Leaving Prince Rupert, we set sailed southwest across the top of Pitt Island.  I set the mainsail, winds were 10 knots as we headed into Ogden Channel south through Petrel Channel along the inside of McCauley Island. Tim took a nap as I navigate through drifting logs, flotsam and jetsam and a tug towing a barge to PR.  Both sails full, miles gained with gusts up to 20 yet the waters were fairly calm.  It was a good omen to stay inside of McCauley today.  

This was the first day in weeks that we haven't sighted whales.  Shorebirds abound, murrelets and what we think are Dunlins scoot just over the surface near shore.  This is a very different land from any other we have yet encountered, stark, narrow and deep waterways.  The highlands jutting straight up are alpine meadows interspersed with granite slabs. Sheets of frothy runoff glissade through old growth forest to gurgle into the channel.
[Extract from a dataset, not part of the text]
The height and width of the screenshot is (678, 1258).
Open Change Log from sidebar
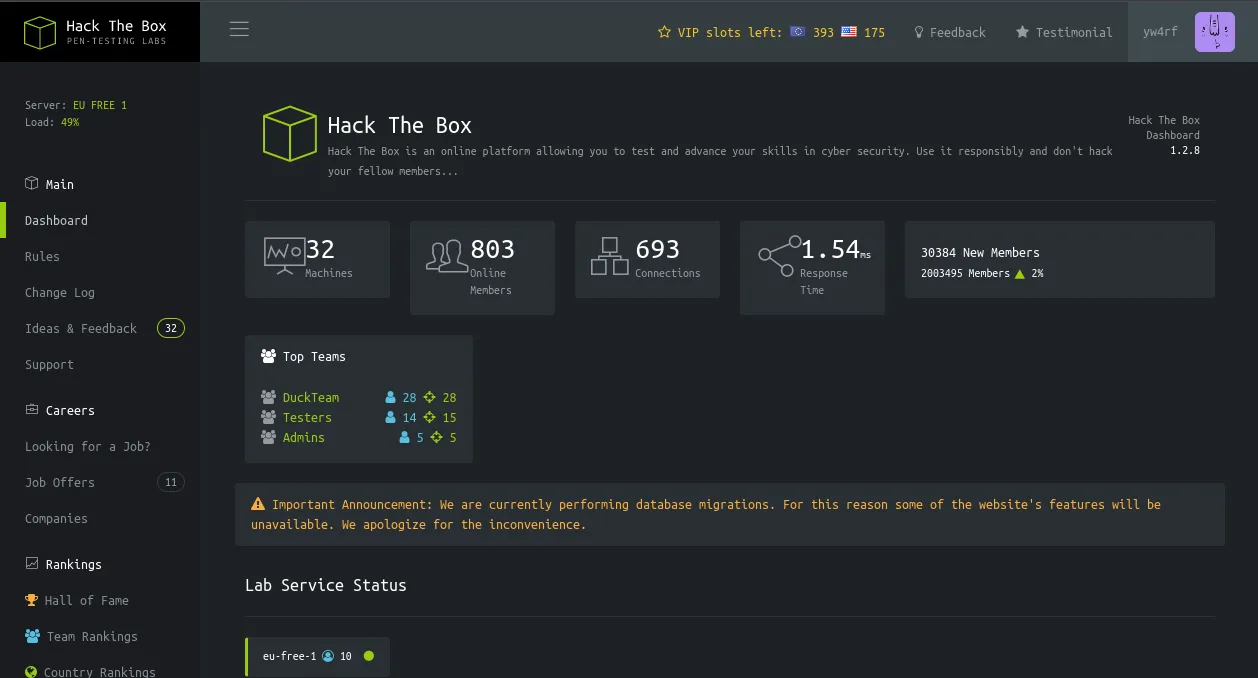coord(60,292)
Thousands of rocky coves and small beaches cut into the land amid piles of driftwood.

I scan the near shore with field glasses to spy on bears but none to be seen.  Maybe the salmon have already started to run up the myriad tiny waterways to the almost endless number upland lakes and they have retired upward for the main course of the summer meal.  When the salmon are gone, dessert will be berries before winter sets in again.


We have anchored in Newcombe Bay for the night, lonely as a loon on a great and vast watery wilderness.  A squall drifts in from over the island, the boat complains to the anchor.  All is good, all is well, all is wild and beautiful.